Stated task =
Return the records below verbatim, starting at the line that contains "Screen dimensions: 226x141" and ending after the line that contains "Action: [289, 313]".

☆ ☆ ☆ ☆ ☆

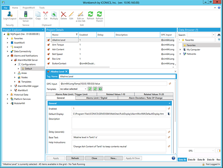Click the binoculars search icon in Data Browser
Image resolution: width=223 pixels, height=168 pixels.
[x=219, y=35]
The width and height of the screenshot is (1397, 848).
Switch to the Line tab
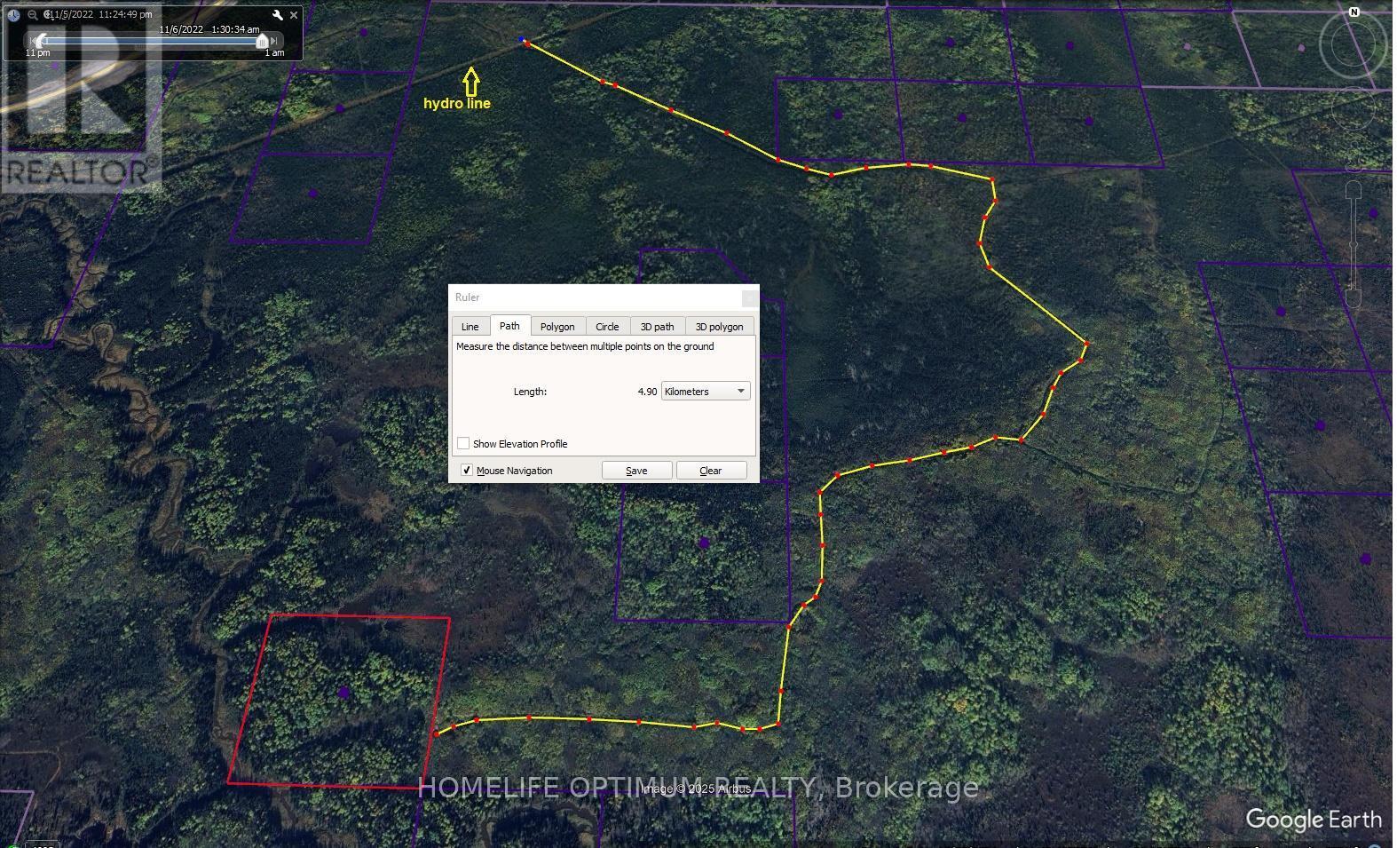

☆ ☆ ☆ ☆ ☆

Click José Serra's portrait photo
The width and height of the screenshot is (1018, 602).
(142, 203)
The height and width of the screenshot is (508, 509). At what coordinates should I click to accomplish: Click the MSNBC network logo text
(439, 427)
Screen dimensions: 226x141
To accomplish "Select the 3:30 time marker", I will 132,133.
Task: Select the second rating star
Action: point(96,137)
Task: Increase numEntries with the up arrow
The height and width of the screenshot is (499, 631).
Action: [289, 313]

☆ ☆ ☆ ☆ ☆

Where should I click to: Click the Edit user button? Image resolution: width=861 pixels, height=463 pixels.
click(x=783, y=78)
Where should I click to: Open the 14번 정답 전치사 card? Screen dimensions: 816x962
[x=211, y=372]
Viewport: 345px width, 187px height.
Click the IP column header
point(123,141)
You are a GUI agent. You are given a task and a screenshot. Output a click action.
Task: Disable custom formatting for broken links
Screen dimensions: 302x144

☆ ☆ ☆ ☆ ☆

Answer for the task =
Screen dimensions: 226x141
To accomplish "Select the 3:30 time marker", I will 132,133.
Task: Select the second rating star
Action: point(96,137)
Task: Increase numEntries with the up arrow
The height and width of the screenshot is (499, 631).
Action: [289, 313]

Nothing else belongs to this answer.